15 interesting Nobel prize facts
- Nobel prizes first awarded in five subjects: chemistry, physics, physiology or medicine, literature, and peace.
- The Nobel Prize is an annual, international award originating in Sweden. The award was established in 1895 by the Swedish chemist and inventor of dynamite Alfred Bernhard Nobel.
- Sweden was home to Alfred Nobel, the inventor of dynamite and other explosives.
- Barack Obama won the Nobel Prize fr peace in 2009 for his “extraordinary efforts to strengthen international diplomacy and cooperation between peoples.
- Pierre and Marie Curie are the first and only husband and wife to receive the Nobel Prize in Physics (in 1903).

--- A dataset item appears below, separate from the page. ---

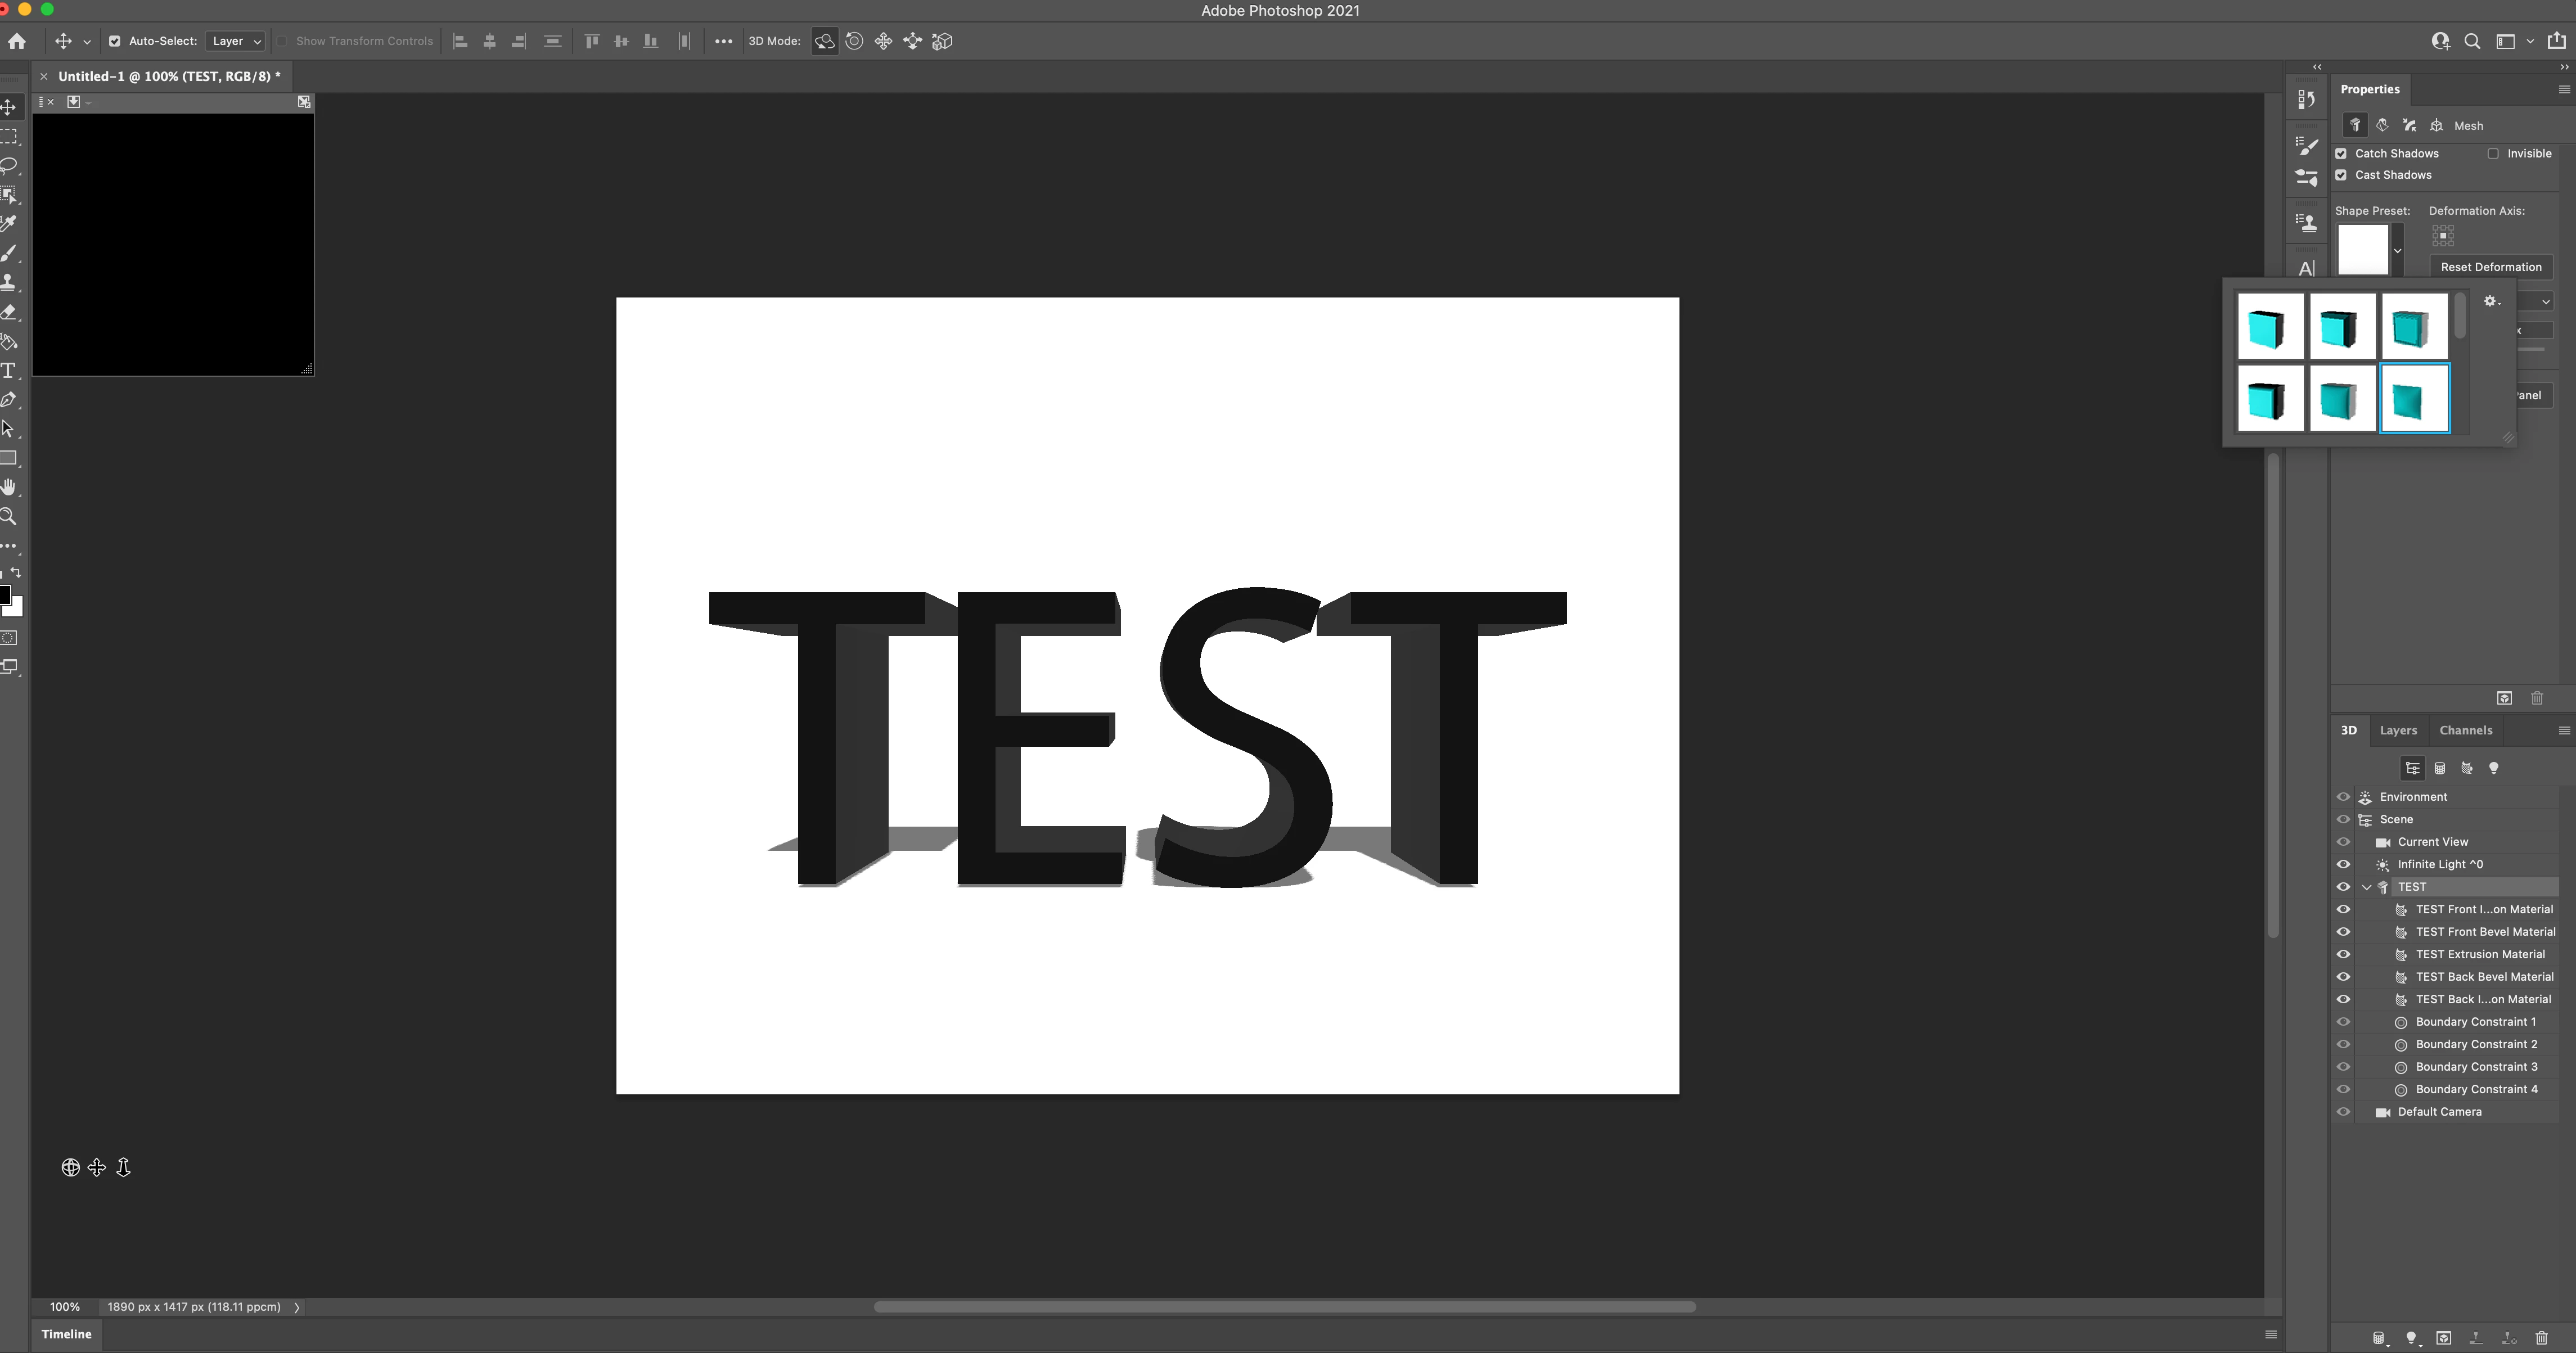Open the Shape Preset dropdown arrow
Image resolution: width=2576 pixels, height=1353 pixels.
[x=2397, y=251]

- The Nobel Prize has been criticised for not always choosing the best candidates, the lack of a Nobel Peace prize for Mahatma Gandhi being a prime example.
- Jean Paul Sartre refused the prize for literature in 1964 for fear it would turn him into an institution.
- 806 Laureates and 23 organizations have been awarded the Nobel Prize between 1901 and 2009.
- Although the Nobel Prize in Economics is not technically a Nobel Prize, its winners are announced with the Nobel Prize recipients and it is presented at the Nobel Prize Award Ceremony.
- In 2007, 90-year-old professor Leonid Hurwicz became the oldest person to ever win
- (Economics).
- A recipient of the Nobel Prize (called a laureate) earns a gold medal, a diploma bearing a citation and a sum of money.
- Between 1901 and 2009, the Nobel Prizes and the Prize in Economic Sciences were awarded 537 times.
- Daniel Carleton Gajdusek, who won in 1976 for his research in human slow-virus infections, spent 19 months in jail after pleading guilty in 1997 to charges of child molestation.
- Controversial is the strict rule against a prize being awarded to more than three people at once. This inevitably means one or more people will not be recognised if a notable achievement is accomplished by a team of collaborators.